Many of Thailand's estimated one million members of hill tribes, who live mainly in the north, have never been fully integrated into society. Reportedly, roughly half of hill tribe members lack citizenship, rendering them ineligible to vote, own land, or be covered under labor laws and making it harder for them to access education and health care. The government in 2000 made it easier for hill tribe members to gain citizenship, but corruption and inefficiency reportedly have slowed citizenship processing. Police and soldiers at times carry out warrantless searches of hill tribe villages for narcotics, a practice permitted in some instances by law, but that often is carried out in a way that some academic groups say violates the villagers' civil rights.

Maintaining its long-standing policy of harboring refugees from neighboring Southeast Asian nations, the government provides, in its border areas, temporary asylum to more than 130,000 Burmese refugees. Authorities, however, at times arrest as illegal aliens Burmese living outside designated camps, generally taking them to the border and releasing them. Separately, foreign workers often face extortion and physical abuse at the hands of smugglers, employers, or local police, the November Amnesty International report said. Some Burmese workers who protested against labor violations recently have been arrested and deported to Burma, the report added.

Women make up more than half of university graduates in Thailand and increasingly are entering the professions, but they continue to face discrimination by private employers in hiring and wages. Anecdotal evidence suggests that domestic violence is a serious problem in Thailand. Police, however, do not vigorously enforce relevant laws, and strict evidentiary rules make prosecuting offenders difficult, according to the U.S. State Department report. The government has taken some positive measures such as deploying teams of female police officers in some station houses to encourage women to report sex crimes.

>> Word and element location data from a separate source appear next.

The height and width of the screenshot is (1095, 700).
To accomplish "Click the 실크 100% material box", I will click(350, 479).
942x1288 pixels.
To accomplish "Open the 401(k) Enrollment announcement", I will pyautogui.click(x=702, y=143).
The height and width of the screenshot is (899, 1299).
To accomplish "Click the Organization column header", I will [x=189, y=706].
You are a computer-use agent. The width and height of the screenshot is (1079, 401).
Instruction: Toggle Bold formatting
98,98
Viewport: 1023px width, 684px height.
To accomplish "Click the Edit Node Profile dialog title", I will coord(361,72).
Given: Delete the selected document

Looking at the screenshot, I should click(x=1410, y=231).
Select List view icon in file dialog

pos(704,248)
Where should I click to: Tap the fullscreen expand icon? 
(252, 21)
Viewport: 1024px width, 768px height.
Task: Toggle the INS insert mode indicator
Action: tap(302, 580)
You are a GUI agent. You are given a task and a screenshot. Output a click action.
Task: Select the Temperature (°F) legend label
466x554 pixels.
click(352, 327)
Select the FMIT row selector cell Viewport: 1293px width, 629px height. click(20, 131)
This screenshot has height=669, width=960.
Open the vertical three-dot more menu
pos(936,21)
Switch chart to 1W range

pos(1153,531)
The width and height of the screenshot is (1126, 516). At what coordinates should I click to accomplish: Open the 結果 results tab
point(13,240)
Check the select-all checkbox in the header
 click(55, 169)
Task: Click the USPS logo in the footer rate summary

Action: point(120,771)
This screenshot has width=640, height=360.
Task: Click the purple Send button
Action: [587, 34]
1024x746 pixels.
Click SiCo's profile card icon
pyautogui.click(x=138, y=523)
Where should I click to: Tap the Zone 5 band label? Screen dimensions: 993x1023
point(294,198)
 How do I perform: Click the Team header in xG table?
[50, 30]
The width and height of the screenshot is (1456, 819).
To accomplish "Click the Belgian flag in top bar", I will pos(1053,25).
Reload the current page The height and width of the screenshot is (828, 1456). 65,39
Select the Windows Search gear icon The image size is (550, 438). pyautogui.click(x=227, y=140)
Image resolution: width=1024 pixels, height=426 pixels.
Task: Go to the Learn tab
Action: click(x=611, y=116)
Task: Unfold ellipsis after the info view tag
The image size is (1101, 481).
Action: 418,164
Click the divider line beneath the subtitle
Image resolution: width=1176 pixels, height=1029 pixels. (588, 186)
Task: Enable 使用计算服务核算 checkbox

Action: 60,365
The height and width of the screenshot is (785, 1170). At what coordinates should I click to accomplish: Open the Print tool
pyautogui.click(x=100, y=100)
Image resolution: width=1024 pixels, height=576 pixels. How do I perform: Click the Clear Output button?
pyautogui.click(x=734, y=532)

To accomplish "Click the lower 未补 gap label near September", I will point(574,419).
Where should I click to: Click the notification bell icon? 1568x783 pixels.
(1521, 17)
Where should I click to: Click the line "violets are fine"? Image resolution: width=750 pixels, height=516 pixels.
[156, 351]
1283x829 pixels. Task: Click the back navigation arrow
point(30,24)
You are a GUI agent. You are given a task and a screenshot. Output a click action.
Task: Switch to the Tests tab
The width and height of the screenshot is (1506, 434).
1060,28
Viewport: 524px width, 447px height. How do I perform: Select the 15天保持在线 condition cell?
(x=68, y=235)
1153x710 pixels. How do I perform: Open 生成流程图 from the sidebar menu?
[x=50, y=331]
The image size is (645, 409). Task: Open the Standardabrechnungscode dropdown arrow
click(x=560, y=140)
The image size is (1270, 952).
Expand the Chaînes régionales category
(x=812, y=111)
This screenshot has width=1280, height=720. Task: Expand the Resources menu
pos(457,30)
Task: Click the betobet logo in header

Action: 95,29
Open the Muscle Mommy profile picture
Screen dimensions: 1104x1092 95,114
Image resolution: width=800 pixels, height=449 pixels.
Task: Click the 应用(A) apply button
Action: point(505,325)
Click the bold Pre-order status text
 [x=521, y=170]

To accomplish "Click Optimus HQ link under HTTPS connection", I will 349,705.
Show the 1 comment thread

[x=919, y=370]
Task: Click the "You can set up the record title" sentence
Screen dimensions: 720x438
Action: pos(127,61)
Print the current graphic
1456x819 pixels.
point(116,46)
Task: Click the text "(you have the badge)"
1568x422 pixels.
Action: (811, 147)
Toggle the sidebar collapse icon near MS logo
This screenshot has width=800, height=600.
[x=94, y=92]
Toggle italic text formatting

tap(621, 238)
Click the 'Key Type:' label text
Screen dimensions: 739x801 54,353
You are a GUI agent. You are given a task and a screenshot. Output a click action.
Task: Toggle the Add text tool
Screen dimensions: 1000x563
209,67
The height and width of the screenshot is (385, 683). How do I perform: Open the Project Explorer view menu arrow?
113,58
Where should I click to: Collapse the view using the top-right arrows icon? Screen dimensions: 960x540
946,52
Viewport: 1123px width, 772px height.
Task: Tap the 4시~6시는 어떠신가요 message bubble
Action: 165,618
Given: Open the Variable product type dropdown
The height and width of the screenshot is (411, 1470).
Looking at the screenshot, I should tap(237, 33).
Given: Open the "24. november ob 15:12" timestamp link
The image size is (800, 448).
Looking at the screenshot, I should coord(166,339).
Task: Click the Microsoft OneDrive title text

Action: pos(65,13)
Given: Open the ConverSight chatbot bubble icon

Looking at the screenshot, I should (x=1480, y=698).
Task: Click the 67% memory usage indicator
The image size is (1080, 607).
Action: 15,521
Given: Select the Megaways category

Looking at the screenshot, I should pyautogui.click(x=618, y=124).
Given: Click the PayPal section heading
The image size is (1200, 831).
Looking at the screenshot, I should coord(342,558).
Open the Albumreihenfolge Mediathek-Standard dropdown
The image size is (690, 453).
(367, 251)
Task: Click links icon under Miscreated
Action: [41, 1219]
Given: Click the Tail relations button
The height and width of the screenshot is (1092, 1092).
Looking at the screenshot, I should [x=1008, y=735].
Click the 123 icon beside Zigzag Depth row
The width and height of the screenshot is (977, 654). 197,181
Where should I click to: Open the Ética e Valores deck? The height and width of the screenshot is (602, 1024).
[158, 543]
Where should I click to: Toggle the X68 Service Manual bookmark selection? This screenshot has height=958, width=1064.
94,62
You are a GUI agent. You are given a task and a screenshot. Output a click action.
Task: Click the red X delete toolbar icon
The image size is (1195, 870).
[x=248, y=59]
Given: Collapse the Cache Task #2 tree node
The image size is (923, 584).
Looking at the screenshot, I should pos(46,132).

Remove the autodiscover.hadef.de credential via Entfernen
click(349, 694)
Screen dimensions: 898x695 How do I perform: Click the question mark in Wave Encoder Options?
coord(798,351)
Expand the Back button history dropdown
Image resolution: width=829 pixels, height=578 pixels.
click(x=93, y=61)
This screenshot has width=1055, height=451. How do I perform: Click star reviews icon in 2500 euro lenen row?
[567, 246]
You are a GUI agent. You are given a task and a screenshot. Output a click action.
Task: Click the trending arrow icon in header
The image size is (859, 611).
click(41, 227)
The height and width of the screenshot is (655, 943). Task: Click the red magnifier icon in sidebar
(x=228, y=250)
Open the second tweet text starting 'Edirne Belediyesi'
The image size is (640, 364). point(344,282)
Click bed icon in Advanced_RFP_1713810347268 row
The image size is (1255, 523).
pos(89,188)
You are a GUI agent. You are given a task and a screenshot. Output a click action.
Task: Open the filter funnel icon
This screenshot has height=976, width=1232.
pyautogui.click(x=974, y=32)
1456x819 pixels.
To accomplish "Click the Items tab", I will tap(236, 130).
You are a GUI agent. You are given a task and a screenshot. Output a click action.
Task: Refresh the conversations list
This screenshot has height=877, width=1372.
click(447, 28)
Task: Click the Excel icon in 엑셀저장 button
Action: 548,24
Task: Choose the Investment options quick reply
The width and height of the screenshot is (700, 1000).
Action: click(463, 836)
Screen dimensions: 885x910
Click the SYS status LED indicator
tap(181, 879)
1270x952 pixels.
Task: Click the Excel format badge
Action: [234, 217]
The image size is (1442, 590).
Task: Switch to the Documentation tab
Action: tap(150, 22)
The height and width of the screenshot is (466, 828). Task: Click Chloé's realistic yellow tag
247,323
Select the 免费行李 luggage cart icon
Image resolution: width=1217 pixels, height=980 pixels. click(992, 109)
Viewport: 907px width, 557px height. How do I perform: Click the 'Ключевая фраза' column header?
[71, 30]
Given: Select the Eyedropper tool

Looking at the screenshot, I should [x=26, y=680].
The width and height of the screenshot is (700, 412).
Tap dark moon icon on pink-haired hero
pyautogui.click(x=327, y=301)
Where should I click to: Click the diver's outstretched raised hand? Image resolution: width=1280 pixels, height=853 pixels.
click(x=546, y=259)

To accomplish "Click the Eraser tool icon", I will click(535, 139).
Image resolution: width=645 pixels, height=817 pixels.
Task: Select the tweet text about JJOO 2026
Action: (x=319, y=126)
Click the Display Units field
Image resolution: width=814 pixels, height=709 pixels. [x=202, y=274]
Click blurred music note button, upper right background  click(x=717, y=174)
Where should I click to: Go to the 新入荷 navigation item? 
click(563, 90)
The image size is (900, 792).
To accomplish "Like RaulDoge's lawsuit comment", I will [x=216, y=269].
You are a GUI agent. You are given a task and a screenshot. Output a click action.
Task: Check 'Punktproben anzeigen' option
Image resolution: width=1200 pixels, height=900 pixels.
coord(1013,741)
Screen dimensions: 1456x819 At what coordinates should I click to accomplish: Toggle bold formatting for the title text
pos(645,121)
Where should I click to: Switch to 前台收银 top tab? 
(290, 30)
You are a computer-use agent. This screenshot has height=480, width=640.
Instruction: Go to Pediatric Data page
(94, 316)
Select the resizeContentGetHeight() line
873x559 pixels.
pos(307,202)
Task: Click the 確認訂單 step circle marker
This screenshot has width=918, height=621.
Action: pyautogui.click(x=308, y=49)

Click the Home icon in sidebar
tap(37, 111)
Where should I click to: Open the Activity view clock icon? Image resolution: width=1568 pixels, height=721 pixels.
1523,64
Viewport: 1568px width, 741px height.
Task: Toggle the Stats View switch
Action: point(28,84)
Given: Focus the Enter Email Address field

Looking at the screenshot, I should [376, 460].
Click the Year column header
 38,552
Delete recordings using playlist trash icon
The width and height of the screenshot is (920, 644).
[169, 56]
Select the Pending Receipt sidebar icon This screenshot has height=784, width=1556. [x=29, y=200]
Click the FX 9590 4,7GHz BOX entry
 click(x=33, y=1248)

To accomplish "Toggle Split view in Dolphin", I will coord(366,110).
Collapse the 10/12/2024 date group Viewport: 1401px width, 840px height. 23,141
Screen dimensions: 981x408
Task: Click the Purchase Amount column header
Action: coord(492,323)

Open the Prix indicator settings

Some 200,000 or more Thai women and children work as prostitutes, according to government and private estimates, many of them after being trafficked to cities from their villages. Many prostitutes work under debt bondage, forced to repay loans by traffickers to their parents. Authorities prosecute relatively few traffickers, and many police, soldiers, local officials, and immigration officers reportedly either are involved in trafficking or take bribes to ignore it.